━━━ Input data

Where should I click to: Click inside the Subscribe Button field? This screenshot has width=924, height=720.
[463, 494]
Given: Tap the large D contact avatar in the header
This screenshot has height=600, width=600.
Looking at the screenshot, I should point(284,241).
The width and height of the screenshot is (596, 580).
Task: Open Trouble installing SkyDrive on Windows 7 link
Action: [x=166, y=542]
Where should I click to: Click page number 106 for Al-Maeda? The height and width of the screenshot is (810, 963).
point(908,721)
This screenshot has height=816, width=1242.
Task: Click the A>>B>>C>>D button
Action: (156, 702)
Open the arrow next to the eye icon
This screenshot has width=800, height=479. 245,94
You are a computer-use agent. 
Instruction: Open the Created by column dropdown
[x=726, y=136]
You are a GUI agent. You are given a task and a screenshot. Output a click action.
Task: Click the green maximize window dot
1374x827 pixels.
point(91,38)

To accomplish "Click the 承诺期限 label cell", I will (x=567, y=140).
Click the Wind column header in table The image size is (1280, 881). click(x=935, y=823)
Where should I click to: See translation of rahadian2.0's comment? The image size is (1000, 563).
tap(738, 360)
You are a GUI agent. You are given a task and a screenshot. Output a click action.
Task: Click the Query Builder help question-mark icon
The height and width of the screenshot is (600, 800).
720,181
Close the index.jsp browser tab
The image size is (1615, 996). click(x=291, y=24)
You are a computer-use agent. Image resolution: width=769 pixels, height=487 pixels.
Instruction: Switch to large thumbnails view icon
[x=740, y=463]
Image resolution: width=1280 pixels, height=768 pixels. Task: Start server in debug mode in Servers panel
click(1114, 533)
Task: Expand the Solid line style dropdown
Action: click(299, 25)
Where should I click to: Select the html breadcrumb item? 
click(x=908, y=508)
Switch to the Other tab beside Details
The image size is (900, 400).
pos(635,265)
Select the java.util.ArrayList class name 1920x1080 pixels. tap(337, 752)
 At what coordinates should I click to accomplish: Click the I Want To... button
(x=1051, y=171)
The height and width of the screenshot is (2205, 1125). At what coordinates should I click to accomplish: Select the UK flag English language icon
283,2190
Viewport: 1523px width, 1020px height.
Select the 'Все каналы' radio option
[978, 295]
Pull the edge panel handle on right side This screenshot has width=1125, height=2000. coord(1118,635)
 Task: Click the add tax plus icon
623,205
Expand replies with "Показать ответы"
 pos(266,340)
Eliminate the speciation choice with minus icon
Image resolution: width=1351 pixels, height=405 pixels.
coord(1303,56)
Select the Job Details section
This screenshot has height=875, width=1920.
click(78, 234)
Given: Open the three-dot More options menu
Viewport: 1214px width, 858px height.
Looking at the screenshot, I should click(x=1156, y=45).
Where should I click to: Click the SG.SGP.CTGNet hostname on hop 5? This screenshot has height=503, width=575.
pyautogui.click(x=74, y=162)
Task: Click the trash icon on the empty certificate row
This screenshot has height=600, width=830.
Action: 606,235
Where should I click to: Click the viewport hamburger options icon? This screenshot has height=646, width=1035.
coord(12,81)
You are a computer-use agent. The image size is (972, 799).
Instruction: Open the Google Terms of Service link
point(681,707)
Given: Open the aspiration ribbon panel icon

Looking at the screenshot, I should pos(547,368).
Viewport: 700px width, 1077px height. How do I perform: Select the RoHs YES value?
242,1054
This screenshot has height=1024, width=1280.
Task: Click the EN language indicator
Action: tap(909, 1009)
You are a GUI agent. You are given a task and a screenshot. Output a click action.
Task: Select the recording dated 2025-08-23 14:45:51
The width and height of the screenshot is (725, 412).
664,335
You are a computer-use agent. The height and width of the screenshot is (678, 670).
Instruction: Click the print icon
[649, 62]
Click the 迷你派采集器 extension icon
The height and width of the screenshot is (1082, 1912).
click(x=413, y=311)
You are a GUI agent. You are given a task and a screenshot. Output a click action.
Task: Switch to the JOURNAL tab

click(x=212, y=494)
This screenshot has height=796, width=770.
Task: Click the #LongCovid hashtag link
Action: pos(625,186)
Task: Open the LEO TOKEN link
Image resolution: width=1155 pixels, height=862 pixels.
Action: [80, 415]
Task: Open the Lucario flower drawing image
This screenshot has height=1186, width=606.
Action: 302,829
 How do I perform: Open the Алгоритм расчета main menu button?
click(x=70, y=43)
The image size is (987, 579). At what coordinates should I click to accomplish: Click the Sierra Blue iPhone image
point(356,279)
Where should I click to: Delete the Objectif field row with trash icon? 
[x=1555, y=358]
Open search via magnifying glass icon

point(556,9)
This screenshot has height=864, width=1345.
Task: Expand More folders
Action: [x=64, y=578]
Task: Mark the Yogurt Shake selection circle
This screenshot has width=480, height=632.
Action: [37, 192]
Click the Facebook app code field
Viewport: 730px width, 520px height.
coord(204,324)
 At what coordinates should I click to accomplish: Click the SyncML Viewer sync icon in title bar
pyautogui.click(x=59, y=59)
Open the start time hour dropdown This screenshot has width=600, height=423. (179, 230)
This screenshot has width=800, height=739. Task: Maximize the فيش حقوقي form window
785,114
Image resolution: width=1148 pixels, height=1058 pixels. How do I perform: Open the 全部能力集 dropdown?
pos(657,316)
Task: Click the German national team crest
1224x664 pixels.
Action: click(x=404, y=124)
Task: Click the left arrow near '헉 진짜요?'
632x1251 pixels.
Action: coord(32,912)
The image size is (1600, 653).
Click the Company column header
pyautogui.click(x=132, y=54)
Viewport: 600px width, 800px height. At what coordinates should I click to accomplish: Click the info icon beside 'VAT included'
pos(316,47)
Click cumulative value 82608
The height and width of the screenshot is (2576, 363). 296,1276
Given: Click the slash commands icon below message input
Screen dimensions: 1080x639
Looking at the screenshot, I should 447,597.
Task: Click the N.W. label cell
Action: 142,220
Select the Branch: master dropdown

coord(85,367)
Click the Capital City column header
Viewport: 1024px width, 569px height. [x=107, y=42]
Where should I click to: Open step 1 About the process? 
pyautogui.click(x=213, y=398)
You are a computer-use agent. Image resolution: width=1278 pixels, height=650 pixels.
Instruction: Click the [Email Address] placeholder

━━━━━━

**Task requirements**
What you return should be the lines from the start of the data through the line with "Given: Tap the", quoted exactly and nothing more.

**Response to the task**
Where should I click to: Click inside the Subscribe Button field? This screenshot has width=924, height=720.
[463, 494]
Given: Tap the large D contact avatar in the header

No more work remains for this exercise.